Kimsenin inkâr edemeyeceği, kaçınılmaz bir gerçek olan ölüm vâkıasından gâfil kalmayalım diye, Peygamber Efendimiz -sallâllâhu aleyhi ve sellem-, biz ümmetini pek çok vesîleyle tefekkür-i mevte teşvik ederek şöyle buyurmuşlardır:
“Ölümü ve öldükten sonra ceset ve kemiklerin çürümesini hatırlayın! Âhiret hayatını isteyen, dünya hayatının süsünü terk eder.” [5] İşte ölmeden önce ölmek demek budur. Yani aldatıcı dünyayı, şeytanı ve nefsini yarı yolda bırakıp Allah’a ve Allah’ın ipine sarılmaktır. Haydi dostlar Allah’a sarılalım Allah’ın ipine sarılalım “Hep birlikte Allah’ın ipine sımsıkı yapışın; bölünüp parçalanmayın. Allah’ın size olan nimetini hatırlayın. Hani siz birbirinize düşman idiniz de Allah gönüllerinizi birleştirdi ve O’nun nimeti sayesinde kardeş oldunuz. Siz bir ateş çukurunun tam kenarında iken oradan da sizi Allah kurtarmıştı. İşte Allah size âyetlerini böyle açıklıyor ki doğru yolu bulasınız.”[6]
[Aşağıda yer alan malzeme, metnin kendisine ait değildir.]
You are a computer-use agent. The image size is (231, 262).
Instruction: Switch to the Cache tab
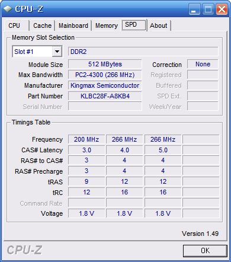click(42, 25)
Rabbimiz bize kendini unutturma, bizi Allah’ın ipine sarılanlardan et. Ya Rabbi bizi ölümü hatırlayıp ölüme hazırlanan kullarından et. Ya rabbi ümmeti Muhammed’i ve bizleri affet, bağışla ve ihsan da bulun. Ya rabbi seni hatırlatan ve sana ulaştıran her şeyle bizi meşgul et. Ya rabbi senden ve senin yolundan uzaklaştıran her şeyden bizleri uzaklaştır. Ya Rabbi bir salise bile bizi nefse ve şeytana bırakma. Çünkü ya Rabbi “Şüphesiz şeytan sizin için bir düşmandır. Öyle ise (siz de) onu düşman tanıyın. O, kendi taraftarlarını ancak alevli ateşe girecek kimselerden olmaya çağırır.”[7] bu ayetle şeytan sizin apaçık düşmanınızdır buyuruyorsun ya rabbi ondan dolayı bizi şeytana bırakma ve şeytanın ajanı nefse bırakma. Bizi kendin dışında kimseye bırakma . Âmin.